● **Do this**: Put the items from the line containing "The height and" through the line containing "tap(1161, 704)" into a numbered list, leaving out any blank lines.

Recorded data
━━━━━━━━━━
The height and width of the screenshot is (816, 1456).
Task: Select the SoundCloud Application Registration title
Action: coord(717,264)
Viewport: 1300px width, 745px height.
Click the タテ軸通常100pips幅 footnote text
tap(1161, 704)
━━━━━━━━━━
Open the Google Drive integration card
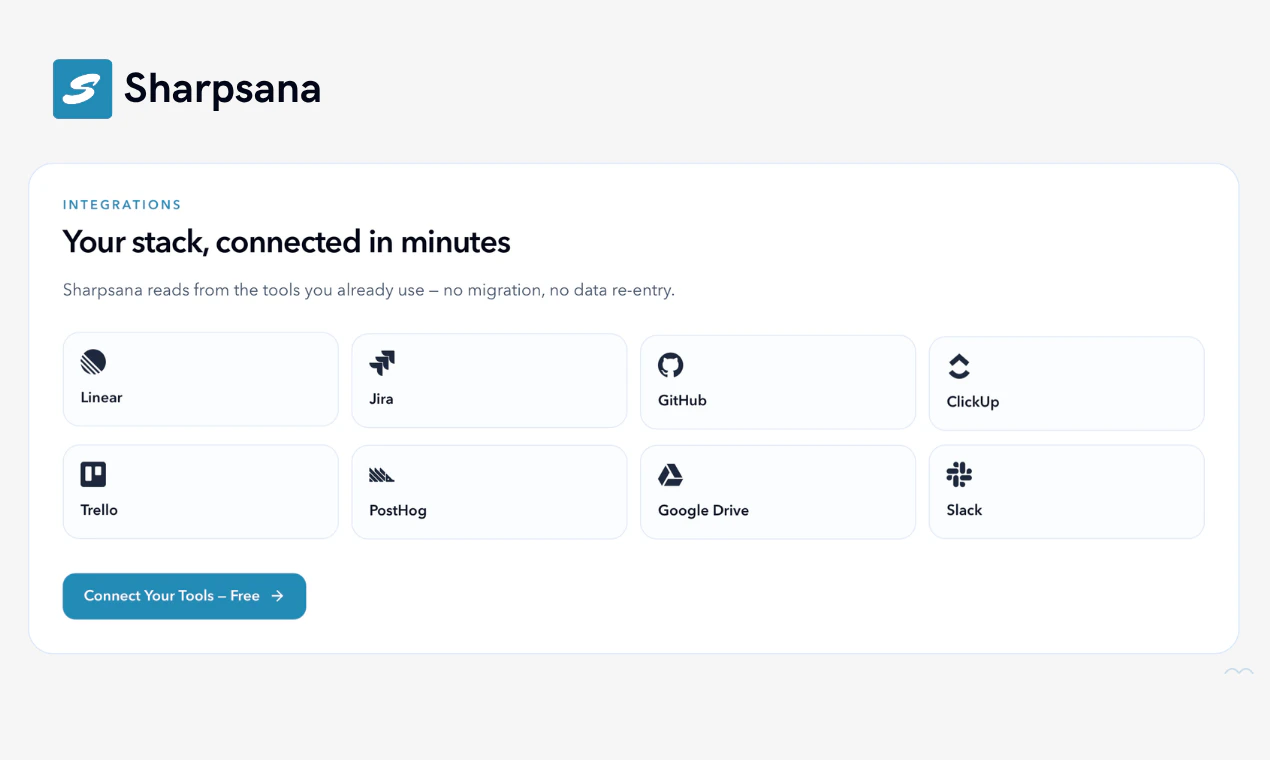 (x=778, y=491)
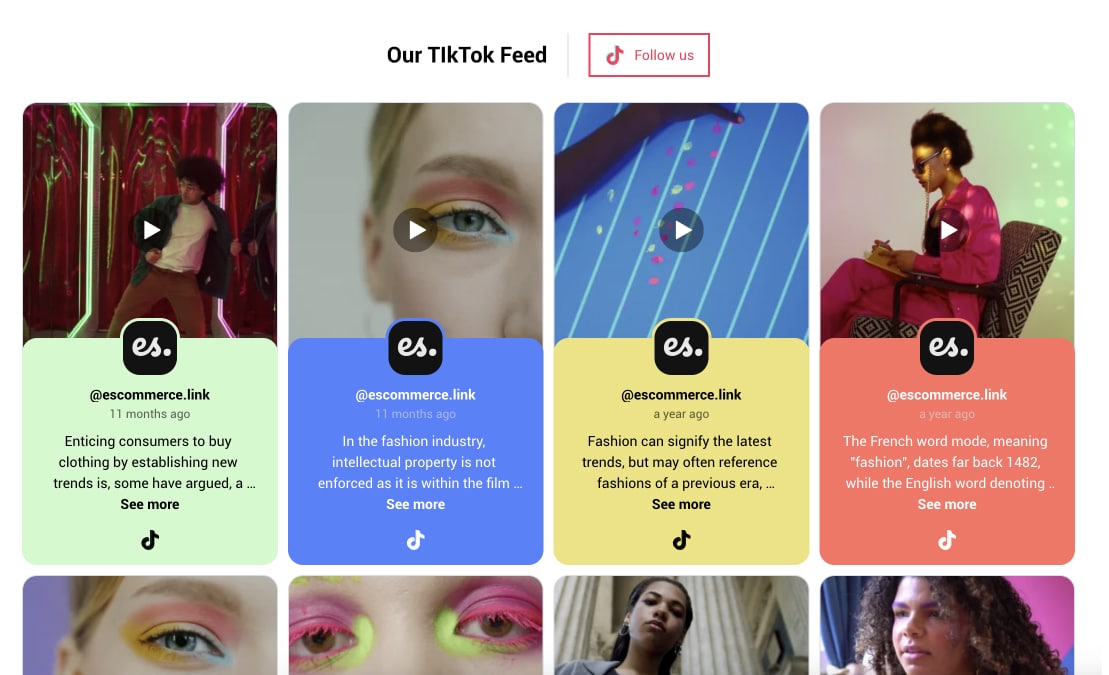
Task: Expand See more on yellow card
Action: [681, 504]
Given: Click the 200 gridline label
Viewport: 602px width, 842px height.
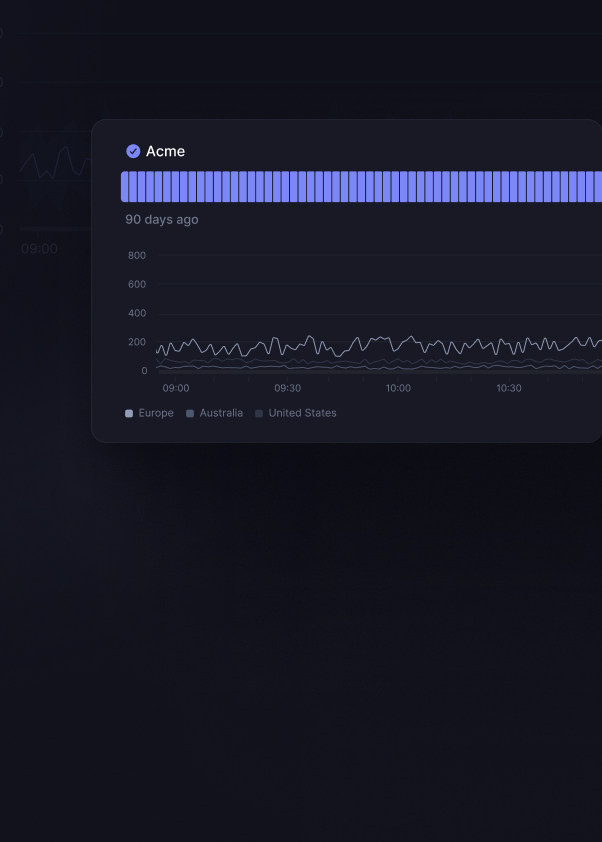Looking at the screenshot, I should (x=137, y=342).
━━━━━━━━━━
● **Output for this exercise**:
1. The height and width of the screenshot is (816, 1456).
2. Task: Select the SoundCloud Application Registration title
3. Action: coord(717,264)
4. Viewport: 1300px width, 745px height.
5. Click the タテ軸通常100pips幅 footnote text
6. tap(1161, 704)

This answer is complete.